-- Given passage follows --

Prediction

LDAK includes seven new tools for constructing linear prediction models (polygenic risk scores). If you are analysing individual-level data, LDAK provides implementations of Ridge Regression, Bolt-LMM and BayesR. If you are analysing summary statistics, LDAK provides implementations of Lasso, Ridge Regression, Bolt-LMM and BayesR.

The key advantage of our new tools is that they allow the user to specify the Heritability Model. By contrast, almost all existing prediction tools consider only the GCTA Model (each predictor contributes equal heritability). We show in our recent publication (currently available on Biorxiv), that for 14 complex traits, prediction accuracy ALWAYS improves when we improve the accuracy of the heritability model (e.g., replace the GCTA Model with either the LDAK-Thin or BLD-LDAK Model). On average, we found the increase in R² (squared correlation between observed and predicted phenotypes) was about 10%, equivalent to increasing the sample size by a quarter. Moreover, our implementations that use individual-level data are computationally efficient, making them able to handle biobank-sized data (e.g., genome-wide SNP data for over 200,000 samples).
_ _ _ _ _ _ _ _ _ _ _ _ _ _ _ _ _ _ _ _ _ _ _ _ _ _ _ _ _ _ _ _ _ _ _ _ _ _ _ _ _ _ _ _ _ _ _ _

There are two steps to construct a prediction model. The first is to estimate Per-Predictor Heritabilities. In this step, you must specify the heritability model. The second step is to estimate effect sizes. If you are analysing individual-level data, you should use Ridge-Predict, Bolt-Predict or BayesR-Predict. If you are analysing summary statistics, you should use MegaPRS (this is able to make Lasso, Ridge Regression, Bolt-LMM and BayesR prediction models).

When analysing individual-level data:

1 - You should perform careful Quality Control, to avoid confounding due to population structure, relatedness or genotyping errors.
2 - You will require summary statistics from Single-Predictor Analysis (these are used to estimate per-predictor heritabilities).

When analysing summary statistics:

1 - The summary statistics should be in the format required by LDAK (see Summary Statistics for details).
2 - You will require a (well-matched) reference panel. Ideally, this should contain at least 2000 samples (otherwise, Reference Panel provides scripts for constructing a smaller panel from 1000 Genome Project data).
3 - You will require training and test summary statistics. If you do not have these, you can create approximate versions of these using Pseudo Summaries.

-- Given passage concluded --
-- Entries shown follows --

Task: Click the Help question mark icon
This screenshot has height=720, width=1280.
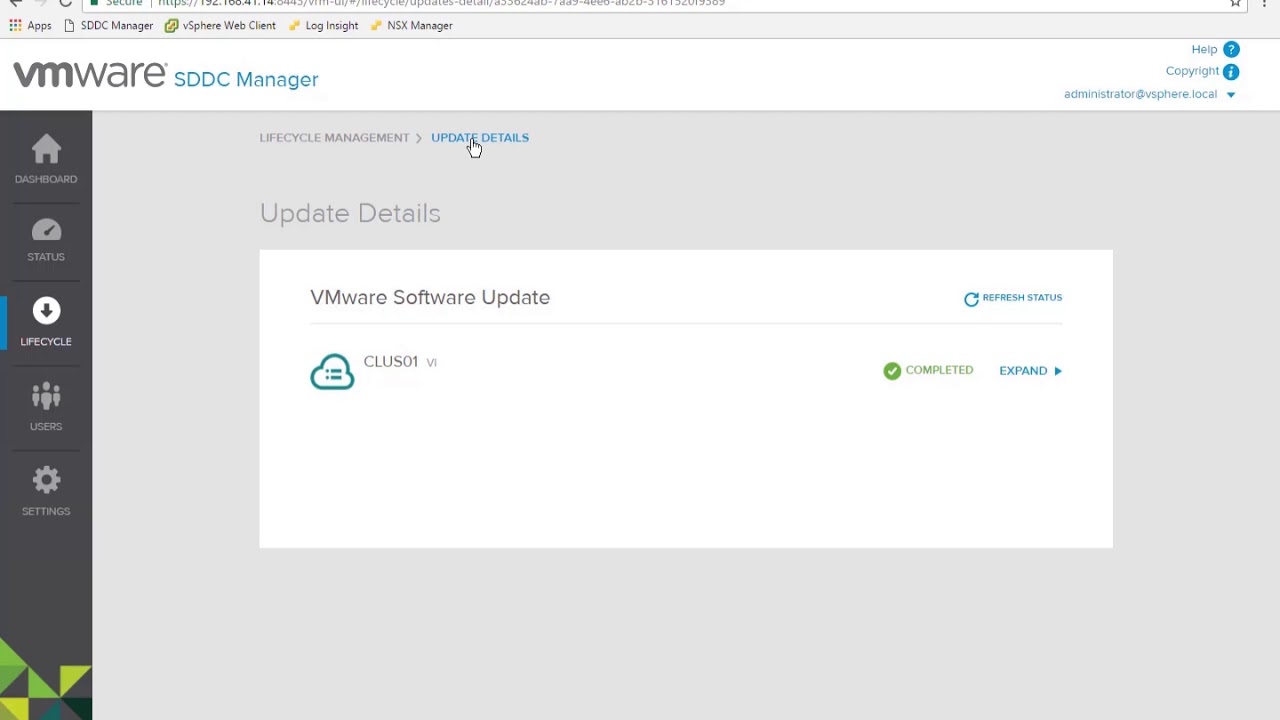Action: 1231,48
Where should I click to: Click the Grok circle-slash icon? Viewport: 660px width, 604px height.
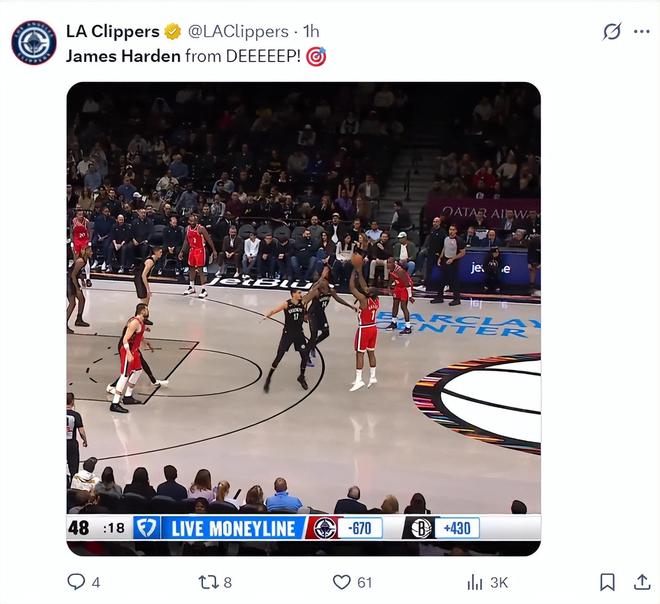(612, 32)
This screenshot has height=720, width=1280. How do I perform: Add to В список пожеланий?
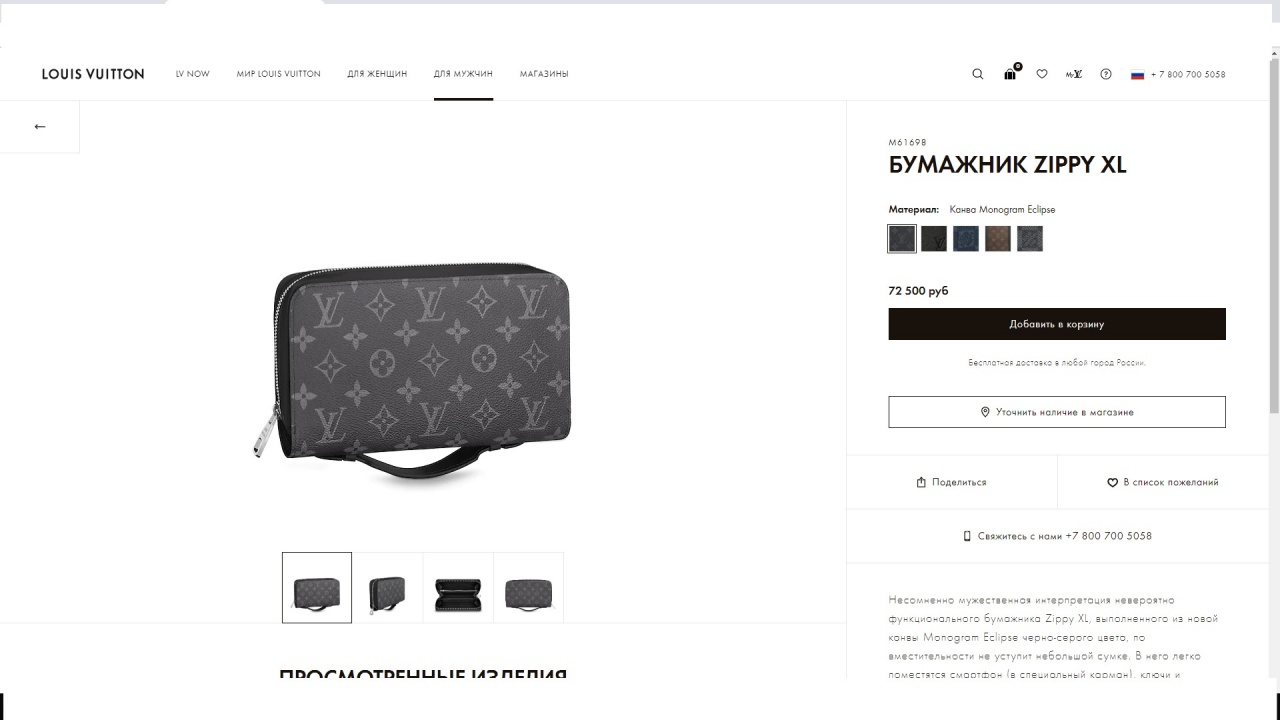(x=1163, y=482)
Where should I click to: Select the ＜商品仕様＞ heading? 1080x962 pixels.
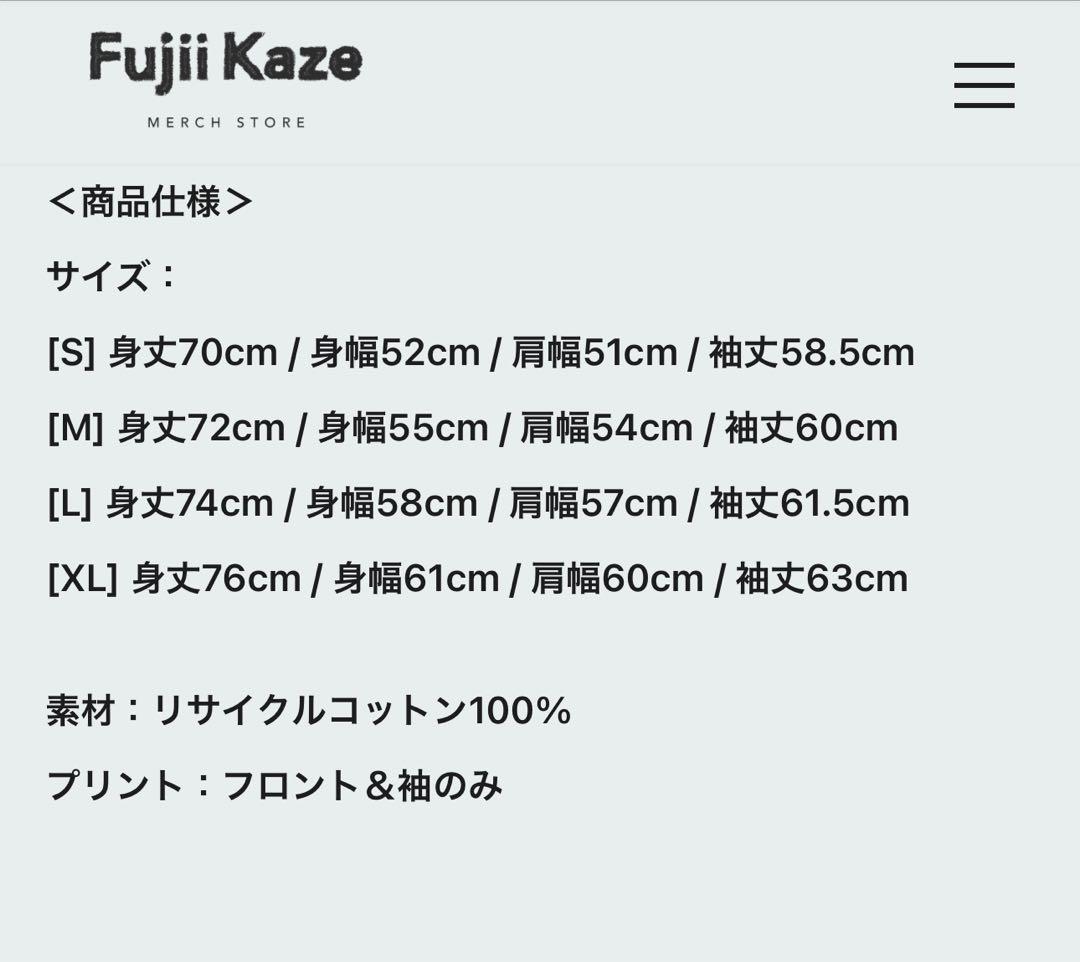150,202

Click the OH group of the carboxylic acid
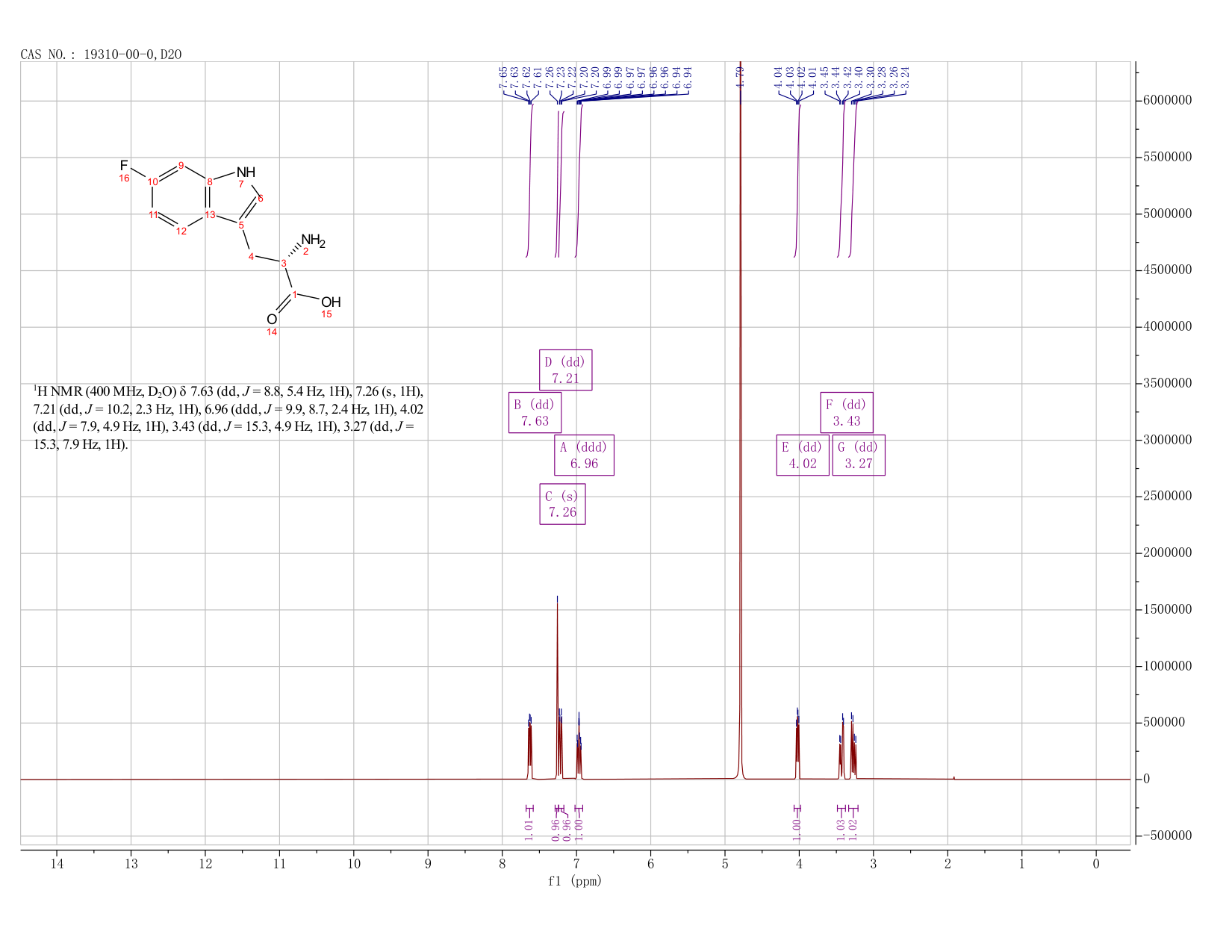(x=331, y=302)
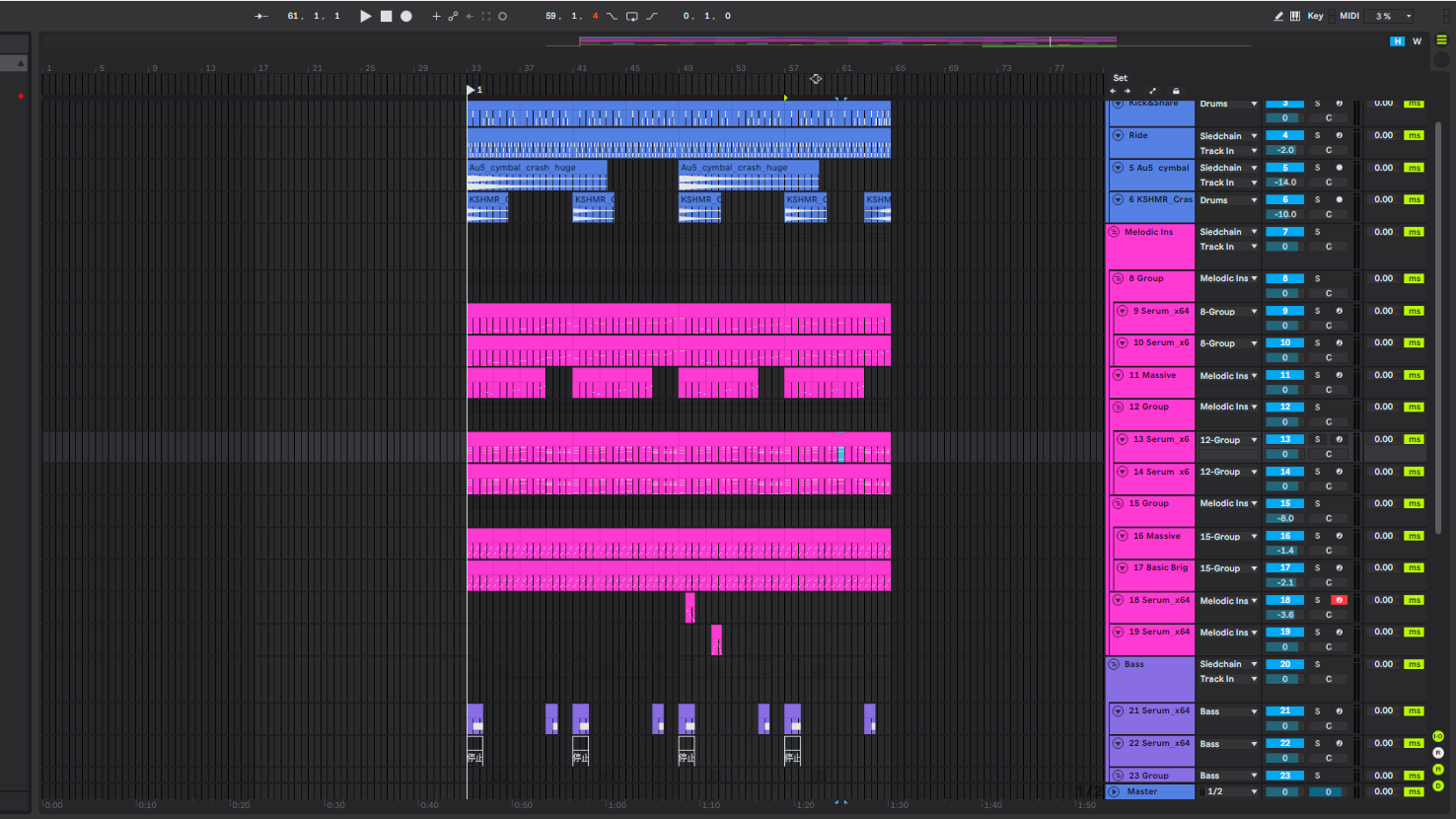1456x819 pixels.
Task: Click the automation lock icon under Set
Action: coord(1176,91)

-- Entries shown concluded --

Your objective - Print the portion of the LDAK prediction text starting at "1 - You should" and ending at "Statistics for details).", copied word for word. The material comes from a different source than the LDAK prediction text.

Output of the task -
1 - You should perform careful Quality Control, to avoid confounding due to population structure, relatedness or genotyping errors.
2 - You will require summary statistics from Single-Predictor Analysis (these are used to estimate per-predictor heritabilities).

When analysing summary statistics:

1 - The summary statistics should be in the format required by LDAK (see Summary Statistics for details).